It is understood that the image processing of computer vision is very dependent on the image features, which are less data describing the important information contained in the captured image content, and thus the image features can be understood as sparse representation of the image per se, based on which, deconvolution network (Decn) can be used as a regularization-based image sparse representation method to extract image features and reconstruct the image with the extracted features, and it is known from research studies based on L₁The regularization Deconvolution network model is applied to image expression and restoration, image noise can be effectively removed, an FCN (Deconvolution L eye) model for image segmentation has excellent effect, the huge effect of the Deconvolution network in image processing is remarkably proved, real fuzzy degradation rarely conforms to an ideal linear convolution model, the Deconvolution network is adopted to capture image degradation characteristics, and then an image is restored (as shown in a relational expression 4), rather than purely performing perfect modeling on an abnormal value from the perspective of generating the model, the relational expression 4 can be expressed as follows:

wherein x is the inputPicture, c is the number of channels of the picture, i is the image pixel, k is the number of feature maps,

for convolution operations, Z is a feature map, a locally hidden variable, which is different for each input x. f is the convolution kernel, which is a global variable, which is the same for all inputs x. By using the method, convolution and deconvolution can be combined for use, and the convolution depth is increased, so that the method plays a greater role in the image super-resolution reconstruction denoising process, and further proves that the performance of super-resolution can be remarkably improved by combining a deeper convolution layer with a deconvolution layer. That is, the encoding/decoding noise reduction module in S102 of the present application may be obtained by using a plurality of convolutional layers and a plurality of deconvolution layers, each convolutional layer gradually reduces the image feature map size and is used for obtaining the abstract content of the image feature, and each deconvolution layer gradually enlarges the image feature map size and is used for compensating the image feature detail information

S103: and mapping the image characteristic graph to a pre-constructed cavity convolution network to obtain a super-resolution reconstruction image.
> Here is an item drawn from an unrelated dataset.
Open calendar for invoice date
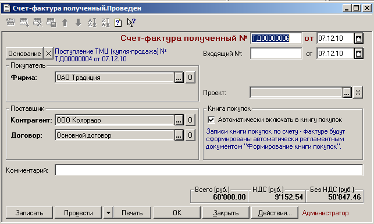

The hole convolution network is constructed in advance and trained, as shown in fig. 3, a plurality of layers of hole convolution layers and convolution layers are cascaded to obtain the hole convolution network, and the hole convolution network can be used for reconstructing an image feature map into a super-resolution image.

The VGG inheriting L eNet and partial framework structure of AlexNet can directly utilize the advantage of superposition of multilayer small convolution kernels, for example, the chain superposition of 3 convolution kernels 3 × is equivalent to 1 convolution kernel 7 ×, the design not only can greatly reduce parameters, but also can more easily learn a universal and expressible feature space, a convolution graph with the regular property can more easily learn a universal and expressible feature space, ResNet is added with a direct connection channel in the network, and original input information is allowed to be directly transmitted to a network layer behind, so that the neural network can not only extremely quickly accelerate the neural network speed, but also can more accurately promote the model training rate, and the like.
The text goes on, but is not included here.